==== Records provided

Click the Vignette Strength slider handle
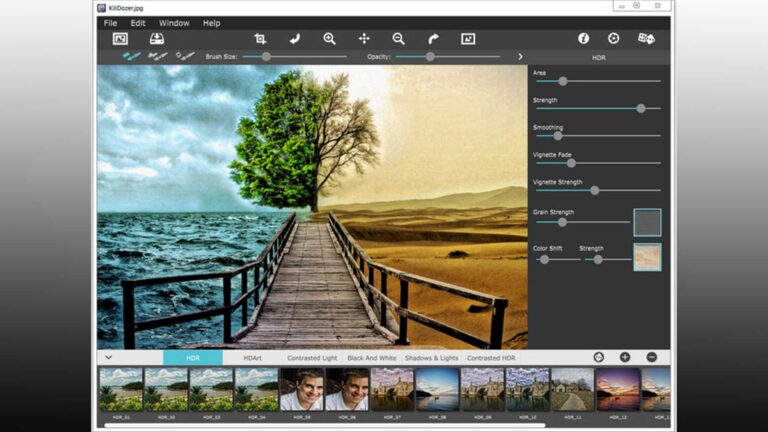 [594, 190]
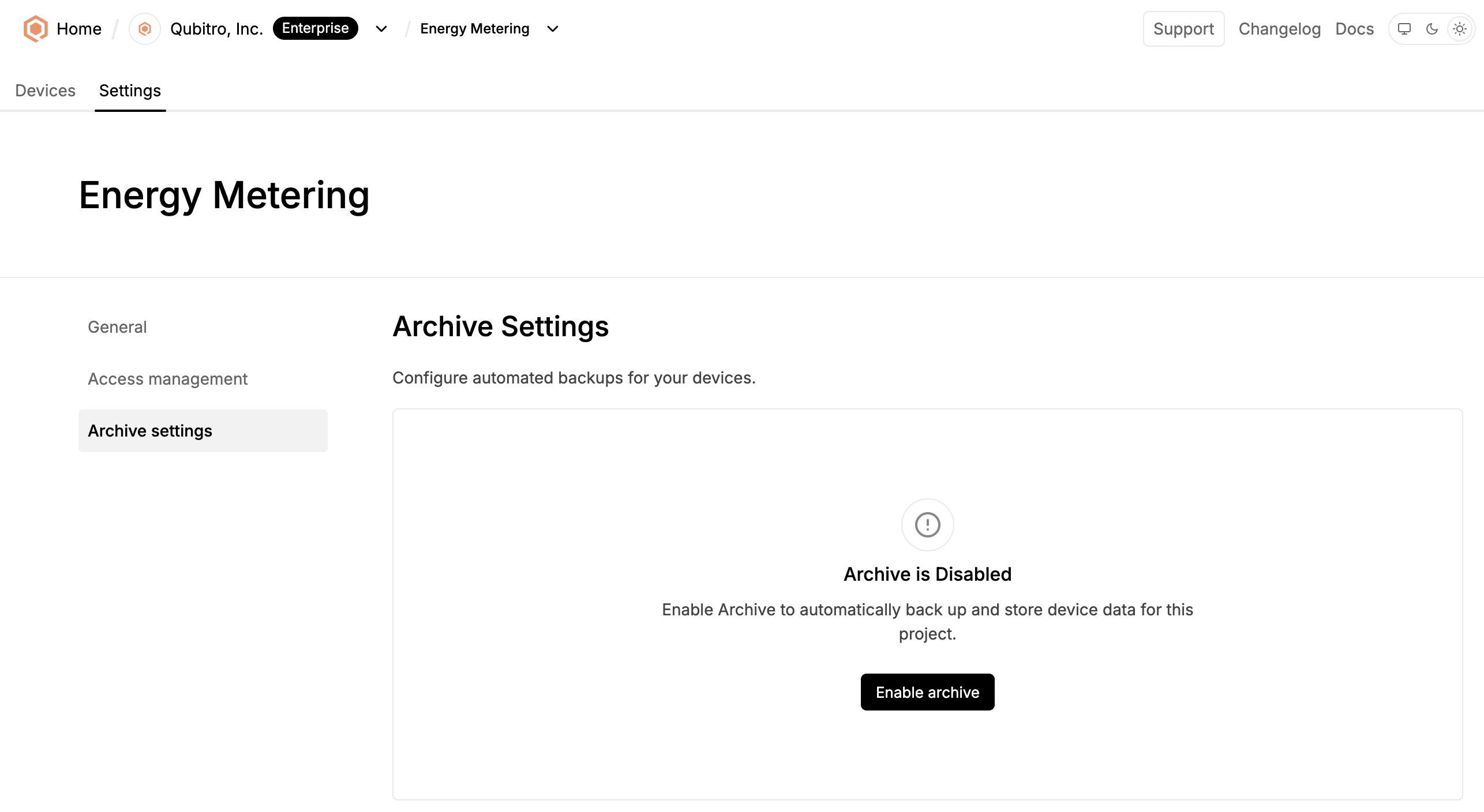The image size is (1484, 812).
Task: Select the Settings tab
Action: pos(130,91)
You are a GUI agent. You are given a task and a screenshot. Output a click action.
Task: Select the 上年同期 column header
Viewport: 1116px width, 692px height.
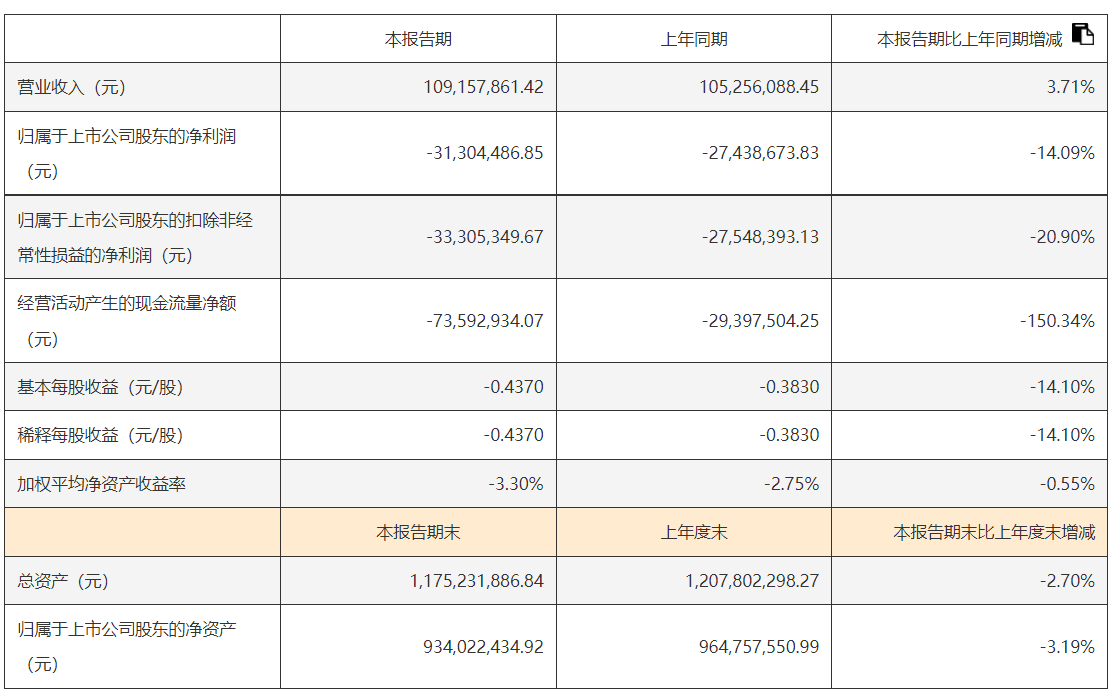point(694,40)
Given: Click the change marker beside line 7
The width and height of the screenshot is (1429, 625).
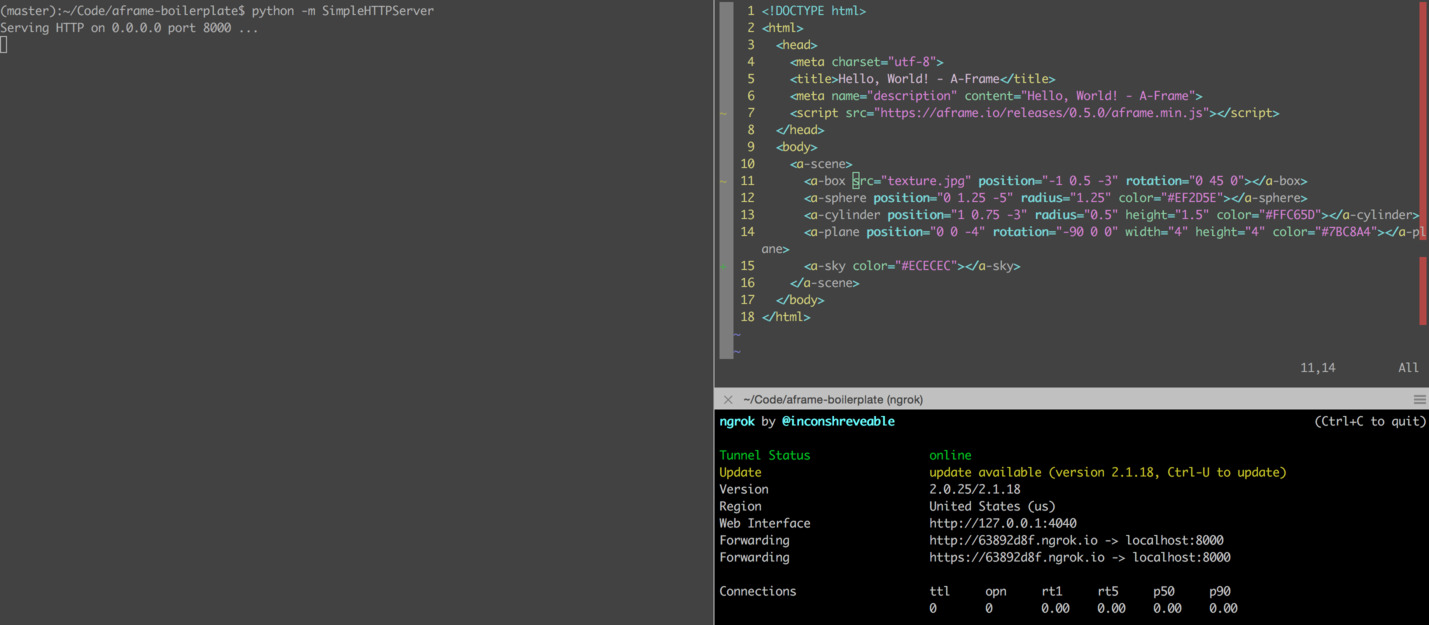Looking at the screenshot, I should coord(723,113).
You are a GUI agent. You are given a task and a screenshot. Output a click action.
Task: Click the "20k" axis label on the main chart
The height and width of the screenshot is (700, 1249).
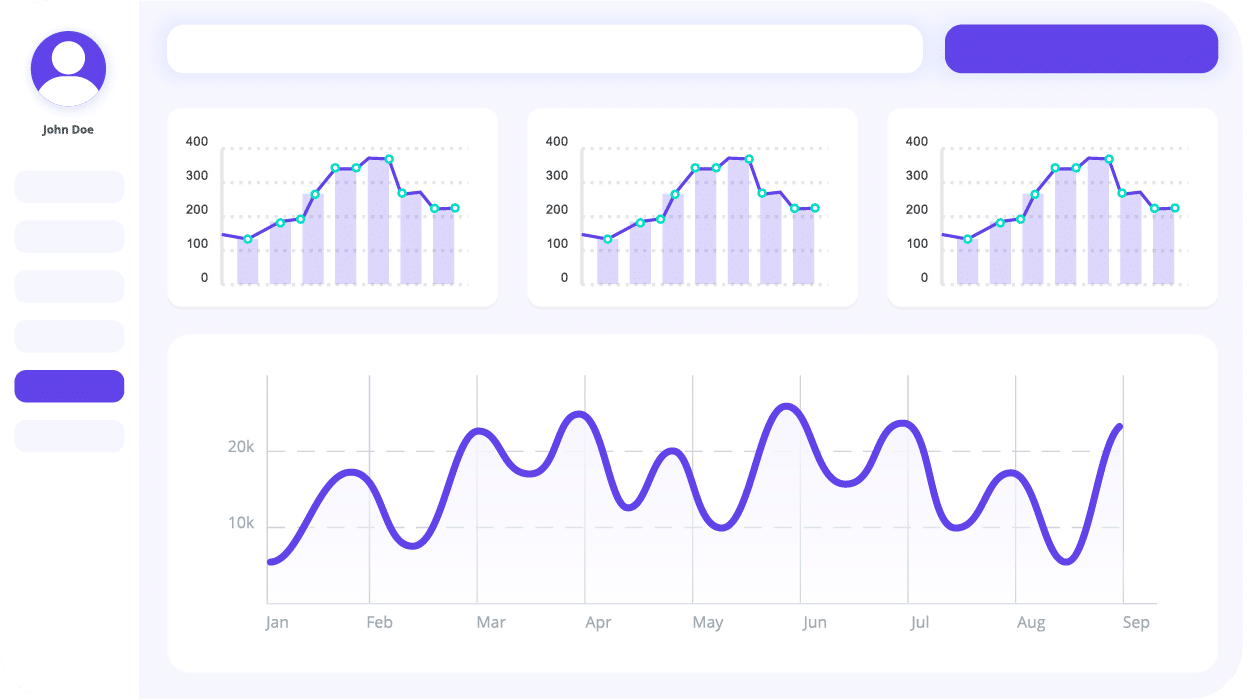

========

What you are asked to do
Transcribe the material above in full. No picture is to be copied.

Written answer
Click the Vignette Strength slider handle
 [594, 190]
The image size is (1484, 812).
Task: Select the Settings tab
Action: pos(130,91)
You are a GUI agent. You are given a task and a screenshot. Output a click action.
Task: Select the 上年同期 column header
Viewport: 1116px width, 692px height.
point(694,40)
Given: Click the change marker beside line 7
The width and height of the screenshot is (1429, 625).
Looking at the screenshot, I should coord(723,113).
You are a GUI agent. You are given a task and a screenshot. Output a click action.
Task: Click the "20k" axis label on the main chart
The height and width of the screenshot is (700, 1249).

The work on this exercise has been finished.